Endlich beginnen die Ältesten mit dem Ritual. Sie summen erst leise, dann immer lauter und rhythmischer, bis es in meinen Ohren brummt. Die Musik nimmt mich gefangen, hält mich fest. Jeder Gedanke an das Hier und Jetzt geht verloren, während ich mich unmerklich hin und her wiege. Schließlich bricht der Gesang abrupt ab. Benommen öffne ich meine Augen, realisiere erst jetzt, dass ich sie geschlossen hatte. Der Älteste tritt vor, sagt mit lauter Stimme: „Du hast es vorgezogen, als Mensch zu leben und nicht als Raubtier. So sei es.“
Ich habe lange gebraucht, ihn und die anderen davon zu überzeugen, dass dies hier wirklich mein Wunsch ist. Das Echo der anderen fünf Ältesten ertönt: „So sei es.“
Einer nach dem anderen tritt auf mich zu, sie verengen den Kreis um mich. Jeder legt eine Hand auf meinen Kopf, dann beginnen sie wieder zu singen. Die Melodie reißt mich erneut in ihren Bann. Die Worte sind fremd, ihre Bedeutung bleibt vor mir verborgen, aber ich freue mich dennoch, denn sie werden mich zu dem machen, was ich sein will. Ich spüre die Magie, die mich wie ein Netz umspannt, mich durchwirkt, in jede meiner Poren eindringt. Es kribbelt, aber es ist kein unangenehmes Gefühl. Die Stimmen schwellen an, bis sie ihren Höhepunkt erreichen, dann hören sie auf zu singen und ich weiß, dass es vollbracht ist. Mein Äußeres ist gleich geblieben, aber mein Inneres hat sich verändert, für immer. Ich bin ein Mensch. Nur ein Mensch. Der Älteste blickt mich ernst an und sagt: „Miria, du bist in diesem Dorf nicht mehr willkommen. Du bist verpflichtet, über uns Schweigen zu bewahren. Niemand darf je von unserer Existenz erfahren. Schwörst du das?“
Feierlich antworte ich: „Ich schwöre.“
Dann blicke ich mich um, alle sehen betreten in eine andere Richtung, nur Rashim nicht. Ich gehe auf ihn zu, blicke ihn traurig an. Ich werde ihn vermissen. Leise verabschiede ich mich: „Leb wohl, Rashim. Pass gut auf Tara auf.“
Dann drehe ich mich um und verlasse den Dorfplatz, verlasse das Dorf, gehe den Pfad entlang, der mich irgendwann in eine Stadt bringen wird. Ich weiß selbst nicht, was ich Rashim mit meinen letzten Worten sagen wollte. Soll er aufpassen, dass Tara nichts geschieht? Oder soll er aufpassen, dass sie nicht zu einem Monster wird? Oder beides? Ich weiß es wirklich nicht.
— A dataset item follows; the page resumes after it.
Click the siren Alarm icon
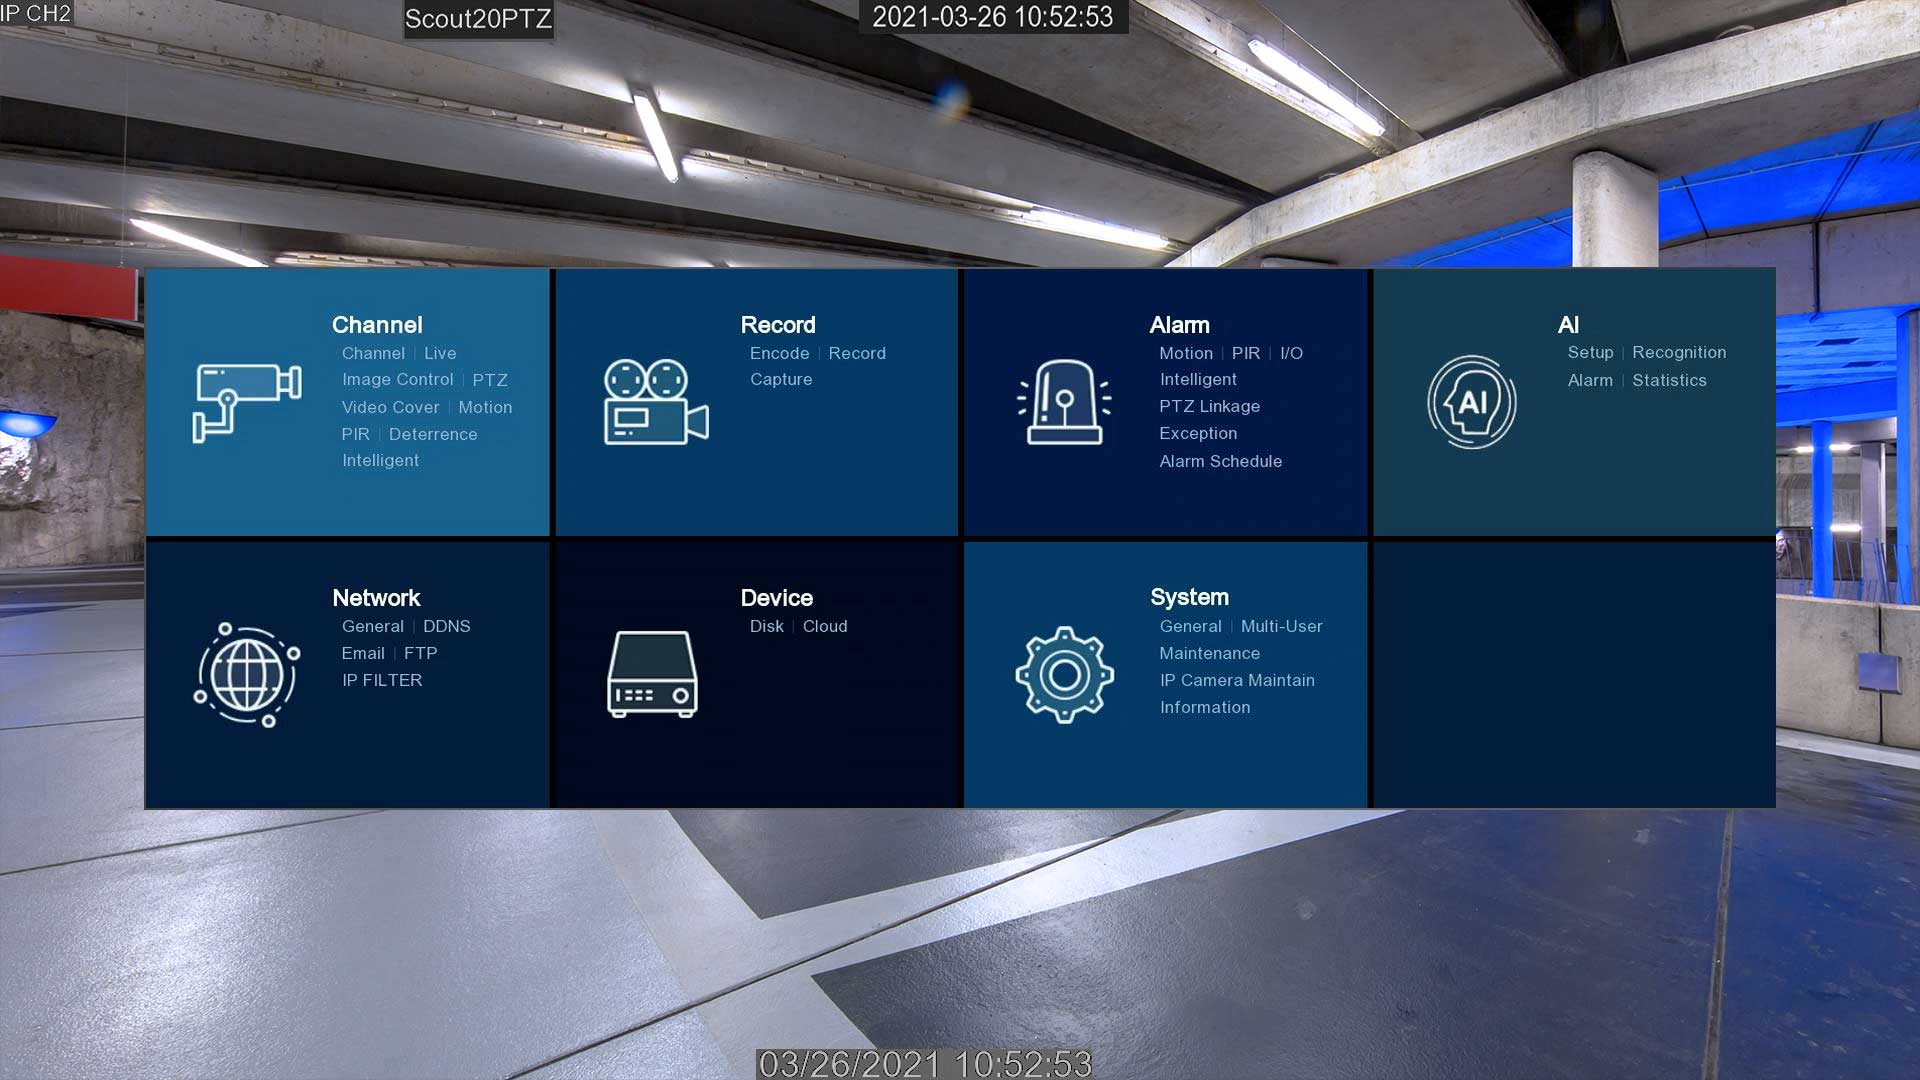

Am Waldrand angekommen, blicke ich noch einmal zurück. Betrachte ein letztes Mal Rashim, meinen geliebten Ehemann. Er hält das Ding auf dem Arm, das meine Tochter sein soll. Bei dem Gedanken läuft mir ein Schauer über den Rücken. Es – sie – ist nicht normal. Was anders ist, weiß ich nicht, aber irgendetwas stimmt nicht mit ihr. Ich bereue es nicht, mein Neugeborenes zu verlassen. Ich bereue nur, dass ich Rashim nie wiedersehen werde. Aber das ist der Preis, den ich für meine Freiheit zahlen muss. Versunken betrachte ich meine blasse, feingliedrige Hand mit den Bissspuren von kleinen, aber scharfen Zähnen. Nie mehr wird sie eine Tatze sein, nie mehr werde ich meine Krallen in lebendes Fleisch schlagen müssen. Ich lächele, dann kehre ich Rashim und allem, was ich kenne, den Rücken.